Officials were not even sure of the nature of explosive used in the blast even as Secretary Internal Security in the home ministry UK Bansal said terrorists may have used hard-to-detect plastic-based explosive PETN, or pentaerythritol trinitrate, hidden in a briefcase.
Sharing details of the "preliminary" investigations, Bansal told reporters that traces of PETN have been recovered from the blast site.
"But this is the result of preliminary investigation. Rigorous investigations are in progress," Bansal said, indicating that the explosive traces found were not conclusive.

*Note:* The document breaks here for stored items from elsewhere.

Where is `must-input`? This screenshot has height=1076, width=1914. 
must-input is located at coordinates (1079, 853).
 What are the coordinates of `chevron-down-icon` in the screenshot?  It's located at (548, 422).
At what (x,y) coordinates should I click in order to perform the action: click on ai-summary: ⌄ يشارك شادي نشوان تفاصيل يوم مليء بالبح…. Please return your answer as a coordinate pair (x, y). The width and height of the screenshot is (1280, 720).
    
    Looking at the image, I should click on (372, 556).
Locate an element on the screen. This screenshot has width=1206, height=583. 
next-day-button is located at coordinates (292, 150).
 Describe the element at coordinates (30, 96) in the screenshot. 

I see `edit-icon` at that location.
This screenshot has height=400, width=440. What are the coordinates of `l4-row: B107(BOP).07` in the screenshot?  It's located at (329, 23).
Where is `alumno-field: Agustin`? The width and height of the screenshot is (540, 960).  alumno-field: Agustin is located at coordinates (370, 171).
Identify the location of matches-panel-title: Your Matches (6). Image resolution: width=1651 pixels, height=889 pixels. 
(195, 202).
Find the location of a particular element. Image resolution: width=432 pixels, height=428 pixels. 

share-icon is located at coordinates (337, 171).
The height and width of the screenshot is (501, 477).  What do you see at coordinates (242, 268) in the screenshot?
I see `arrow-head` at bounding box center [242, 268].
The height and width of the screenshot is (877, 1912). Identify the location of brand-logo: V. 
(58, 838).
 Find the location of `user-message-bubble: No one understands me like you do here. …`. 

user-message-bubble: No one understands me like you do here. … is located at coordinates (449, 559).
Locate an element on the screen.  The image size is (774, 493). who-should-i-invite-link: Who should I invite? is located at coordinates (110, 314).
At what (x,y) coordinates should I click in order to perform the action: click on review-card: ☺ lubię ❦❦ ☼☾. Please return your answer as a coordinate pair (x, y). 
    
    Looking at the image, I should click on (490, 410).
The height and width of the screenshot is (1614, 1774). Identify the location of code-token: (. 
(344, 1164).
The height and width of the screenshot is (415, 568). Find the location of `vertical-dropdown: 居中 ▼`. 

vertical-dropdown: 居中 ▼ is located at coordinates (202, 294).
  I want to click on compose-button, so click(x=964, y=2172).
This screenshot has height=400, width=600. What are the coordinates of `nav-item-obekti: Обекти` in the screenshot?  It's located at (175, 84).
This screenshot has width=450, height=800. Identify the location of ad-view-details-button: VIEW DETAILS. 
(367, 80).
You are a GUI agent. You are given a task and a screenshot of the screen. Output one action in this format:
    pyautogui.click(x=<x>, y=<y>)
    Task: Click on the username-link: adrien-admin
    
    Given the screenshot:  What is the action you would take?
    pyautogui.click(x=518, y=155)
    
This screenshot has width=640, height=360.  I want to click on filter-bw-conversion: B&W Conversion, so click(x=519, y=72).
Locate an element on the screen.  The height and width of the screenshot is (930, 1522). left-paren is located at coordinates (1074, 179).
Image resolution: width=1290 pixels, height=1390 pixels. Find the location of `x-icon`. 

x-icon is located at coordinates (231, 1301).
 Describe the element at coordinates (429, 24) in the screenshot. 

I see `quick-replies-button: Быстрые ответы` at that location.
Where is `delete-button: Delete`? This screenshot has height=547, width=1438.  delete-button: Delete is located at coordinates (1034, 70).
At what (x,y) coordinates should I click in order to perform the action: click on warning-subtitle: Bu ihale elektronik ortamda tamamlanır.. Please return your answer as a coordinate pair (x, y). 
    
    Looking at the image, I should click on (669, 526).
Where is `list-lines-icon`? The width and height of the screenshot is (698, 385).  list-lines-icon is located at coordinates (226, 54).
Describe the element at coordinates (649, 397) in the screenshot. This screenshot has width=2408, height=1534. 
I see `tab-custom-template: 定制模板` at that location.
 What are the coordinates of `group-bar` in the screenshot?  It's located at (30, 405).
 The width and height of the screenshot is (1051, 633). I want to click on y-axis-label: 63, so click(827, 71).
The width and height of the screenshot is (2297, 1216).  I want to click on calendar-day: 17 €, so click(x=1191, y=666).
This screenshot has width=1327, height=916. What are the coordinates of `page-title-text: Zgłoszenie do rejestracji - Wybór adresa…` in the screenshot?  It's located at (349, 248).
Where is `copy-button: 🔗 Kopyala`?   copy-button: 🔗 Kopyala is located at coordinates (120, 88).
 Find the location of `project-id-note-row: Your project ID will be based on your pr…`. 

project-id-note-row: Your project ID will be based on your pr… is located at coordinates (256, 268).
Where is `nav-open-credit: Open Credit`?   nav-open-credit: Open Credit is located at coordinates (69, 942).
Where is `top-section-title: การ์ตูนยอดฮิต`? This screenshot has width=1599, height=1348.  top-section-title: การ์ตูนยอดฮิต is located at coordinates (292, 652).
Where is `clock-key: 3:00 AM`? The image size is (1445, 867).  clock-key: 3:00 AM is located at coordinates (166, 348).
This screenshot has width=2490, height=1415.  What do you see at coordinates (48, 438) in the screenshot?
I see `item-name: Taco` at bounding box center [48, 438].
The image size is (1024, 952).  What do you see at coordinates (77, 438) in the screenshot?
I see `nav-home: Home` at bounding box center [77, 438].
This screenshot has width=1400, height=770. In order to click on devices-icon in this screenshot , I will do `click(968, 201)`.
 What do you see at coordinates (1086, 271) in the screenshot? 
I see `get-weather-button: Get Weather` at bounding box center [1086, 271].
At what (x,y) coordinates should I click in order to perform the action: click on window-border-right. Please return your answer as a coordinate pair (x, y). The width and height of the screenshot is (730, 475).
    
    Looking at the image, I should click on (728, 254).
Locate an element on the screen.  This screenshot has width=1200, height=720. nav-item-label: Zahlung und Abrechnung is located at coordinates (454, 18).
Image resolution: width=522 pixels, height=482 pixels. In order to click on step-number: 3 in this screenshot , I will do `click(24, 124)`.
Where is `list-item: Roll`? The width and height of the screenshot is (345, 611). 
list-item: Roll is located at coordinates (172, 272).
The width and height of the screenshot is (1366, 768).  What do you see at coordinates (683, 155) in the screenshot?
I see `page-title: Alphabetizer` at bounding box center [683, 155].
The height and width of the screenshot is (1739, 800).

The investigation is being led by a 20-member team of the National Investigation Agency (NIA) being assisted by the National Security Guard (NSG) and Delhi Police.
The impact of the blast was so huge that a two-feet wide and one-foot deep crater was formed just outside the Gate No.5 of the court complex, where around 300 people were gathered.
The explosive quantity was estimated to be about two kilograms and police claimed to have recovered the metal panel of the briefcase measuring 1.25 feet by one foot, in which the explosive was kept.
Police have released sketches two suspected attackers -- one in his mid-20s and another 50 years old. The sketches were drawn based on descriptions given by eye-witnesses.
A Delhi Police team, meanwhile, cordoned off the blast site and shifted all the injured to various hospital. At least 11 people were killed and 76 injured in the blast.
A police official said investigators were not ruling out the possibility that the attackers, or at least one among them, might have injured himself or been killed in the blast.
"It may be possible that the bomb planter could not escape from the spot before the explosion took place. We are verifying and tracking all the injured and dead," said the police officer.
The official also said they were working on different lines of investigations.
The other line of probe the investigators were following is that the attacker may have left the briefcase near the gate and left. There was a long queue of people waiting to get their entry passes to enter the court at the time of blast at 10.15 am.
The investigators have also not found any timer. If a timer had been used, the bomber would have had ample time to escape.
The NIA is also verifying the authenticity of an email received by two TV channels in which Pakistan-based Harkat-ul-Jehadi Islami has claimed responsibility for the blast.